The obvious solution is to learn more about my own damn culture, but it’s hard? Japanese media continues to be way more accessible (and appealing and familiar) to me, and I only have so much time and energy. It’s something I think about a lot, but I’ve not been really great about acting on it.
Regardless though, Chinese-inspired steampunk sounded like a fantastic idea to me.
I was honestly really impressed with myself for the small bits of wordplay I managed, haha, and the fact that Lijin is pronounced similarly to “legion.”
I thought about the story and how it would conclude a lot while I finalised the character designs and names, so I was able to jump right into thumbnails afterwards. I never script separately and iterate through various changes in paneling and dialogue as I do thumbnails. Hell, for many projects, story details emerge as I thumbnail because I basically think of and finalise ideas through doing thumbnails — I don’t think about how to do a thing until it’s time to put it on the page. It’s efficient?
As with The Z Train, I figured 24 was a perfect number of pages: long enough to tell the story, short enough that I hopefully won’t be bored of the whole thing before I’m finished. A majority of the comics I’ve done are 24 pages.
For better or worse, I don’t usually go through a lot of changes in my thumbnails. For Cutie Steel Lijin, I ended up being short a page, so I went back to figure out where I could insert another page without it being too poorly paced, but I otherwise make a lot of changes to my paneling.
A lot of my comic process is the way it is because I’m extremely impatient.
I figure out the story as I thumbnail because it’s repetitive and takes too long otherwise. My pencils are always rough and loose because it takes too long otherwise. I ink traditionally because it takes too long otherwise. I hand-letter because it takes too long otherwise. I have to finish the project before I get completely bored because the hard part is already over.

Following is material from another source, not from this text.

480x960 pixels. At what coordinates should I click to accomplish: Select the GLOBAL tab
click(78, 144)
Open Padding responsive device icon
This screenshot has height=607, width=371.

Having the idea, fleshing out the concepts, finishing the writing, even if the writing is just thumbnails and dialogue — that’s the hard part. After that, the story in the comic is finished, and the act of actually drawing the comic is all just… grunt work. By the time I’m doing pencils, I’ve already drawn the story once in thumbnails. Inks is drawing it again. Toning is going through the pages again.
It’s infuriatingly tedious to me to have to re-experience a comic slowly and intimately, four or more times before it’s done, and that’s precisely why I don’t draw more comics than I do.

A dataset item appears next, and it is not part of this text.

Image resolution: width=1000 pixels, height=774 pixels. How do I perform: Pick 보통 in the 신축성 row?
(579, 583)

It took me little over a week to pencil and ink CSL between the other things I was working on at the time. It took me another week to tone it and format it for printing. Altogether, not counting the gap of time between initial concept and thumbnails, it was probably about three weeks total production time, which I think is considered a pretty breakneck pace? But hey, the comic I’m still most proud of is a 24-hour comic, so.
A year later, I’m still reasonably happy with CSL.
The idea was cute. My lettering work was extremely subpar and sloppy in it, but the rest of it wasn’t bad. There are backgrounds and perspective and stuff. I got to do some fun calligraphy. And even though I’m not sure about all the details and think I could’ve done a lot better, there’s still a Chinese flavour to the comic I’m sort of proud of.
I haven’t played Channel A since the game that inspired this, but it would be nice to do that. I should draw another comic this year.